“Venturing into the mountains, trails and bodies of water this time of year can be dangerous as the weather changes quickly,” Davis County Sheriff Kelly V. Sparks said in a statement. . “Even light rain in the valley can result in blizzard conditions at higher elevations.”
The DC Peaks 50, which stood for the first time, was to take runners along a mountainous course made up mostly of trails but also including service roads and 2.5 miles of paved road, according to the website of the race. It is described on the website as “a difficult course” with a vertical gain of approximately 11,700 feet and a descent of 8,637 feet.

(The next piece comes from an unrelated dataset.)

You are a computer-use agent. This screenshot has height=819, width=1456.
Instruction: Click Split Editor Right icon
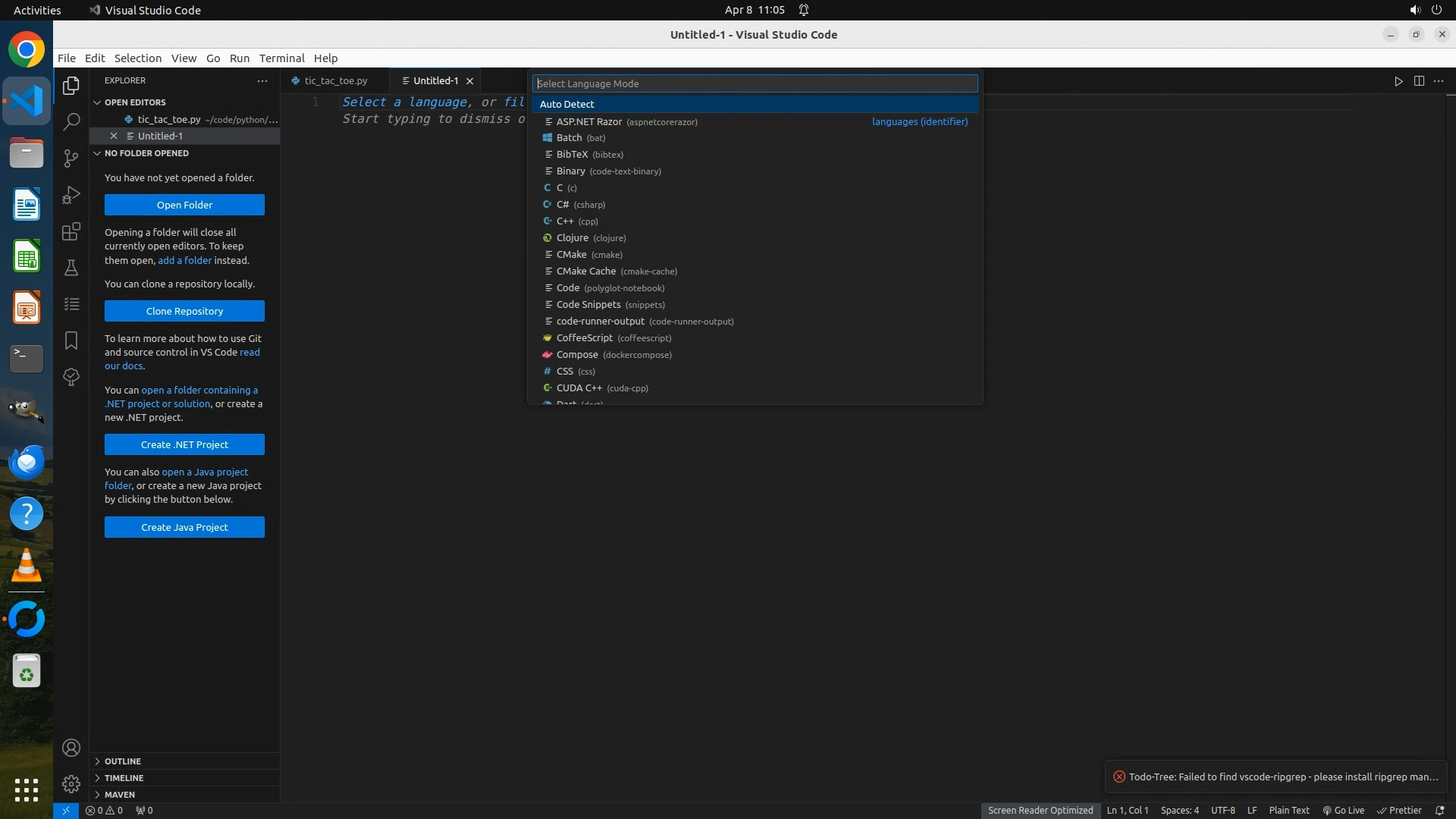pyautogui.click(x=1419, y=81)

Jake Kilgore, a race director, said he and the other manager, Mick Garrison, spent two years planning the race, working with the United States Forest Service and others on the road. There were 87 runners in the race and six aid stations along the way, each led by an experienced ultramarathoner, Mr Kilgore said.
The runners were about 8 miles from the race when conditions deteriorated, he said.

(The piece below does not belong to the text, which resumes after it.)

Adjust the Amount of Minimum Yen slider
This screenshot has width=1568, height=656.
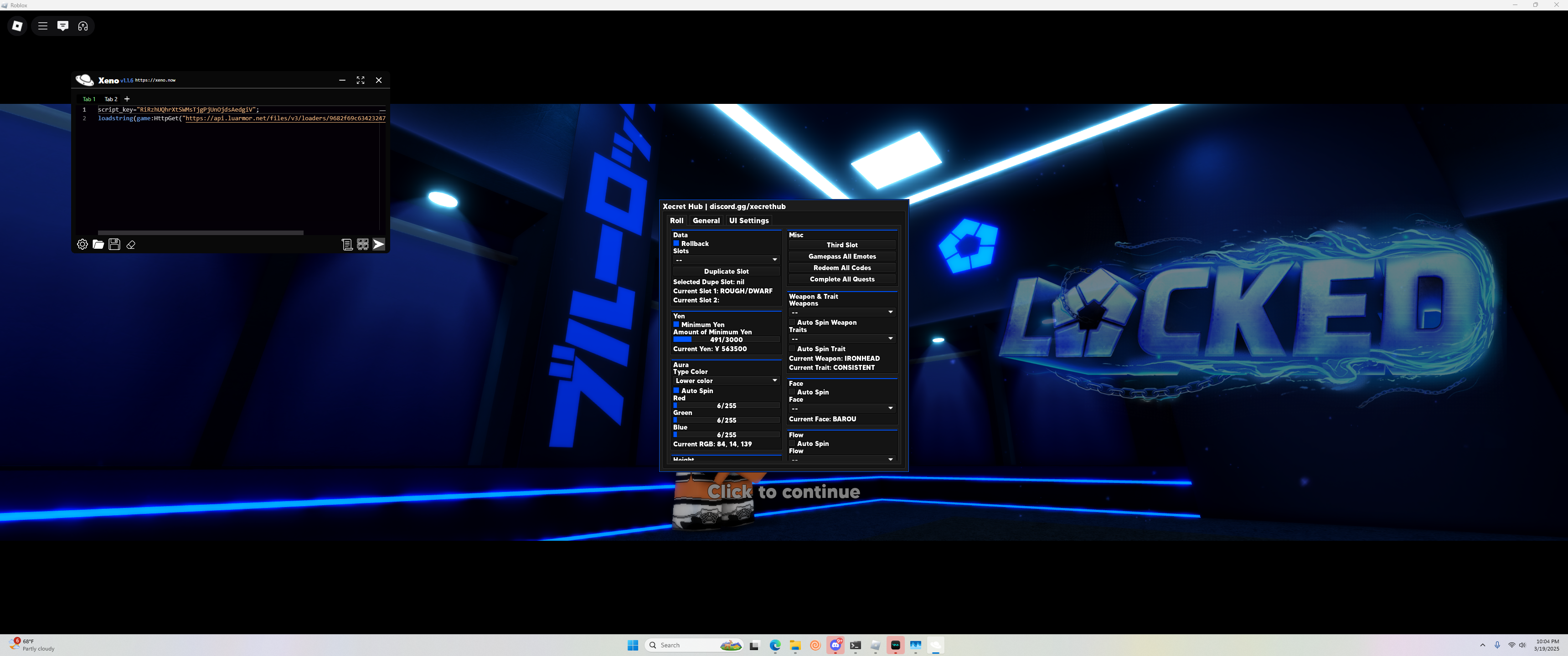(x=726, y=339)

“It was raining at the start line, and he had forecast rain,” said Kilgore. “No one expected more than a foot of snow at Francis Peak. No one.”
He said ultramarathoners are aware of the risks involved in the sport, such as big wave surfers or kitesurfers. After the race was canceled, he said, the runners emailed him to say they were safe and “they are all excited to be back next year.”
“The fact that we took every rider into account means that this race was a very successful race today,” said Mr. Kilgore.
Once considered a niche extreme sport, ultrarunning has grown in popularity over the past two decades. Critics have argued that some of the races began to blur the lines between the hardy and the reckless, and in the process shifted the definition of an endurance race from conquering long distances to surviving the elements.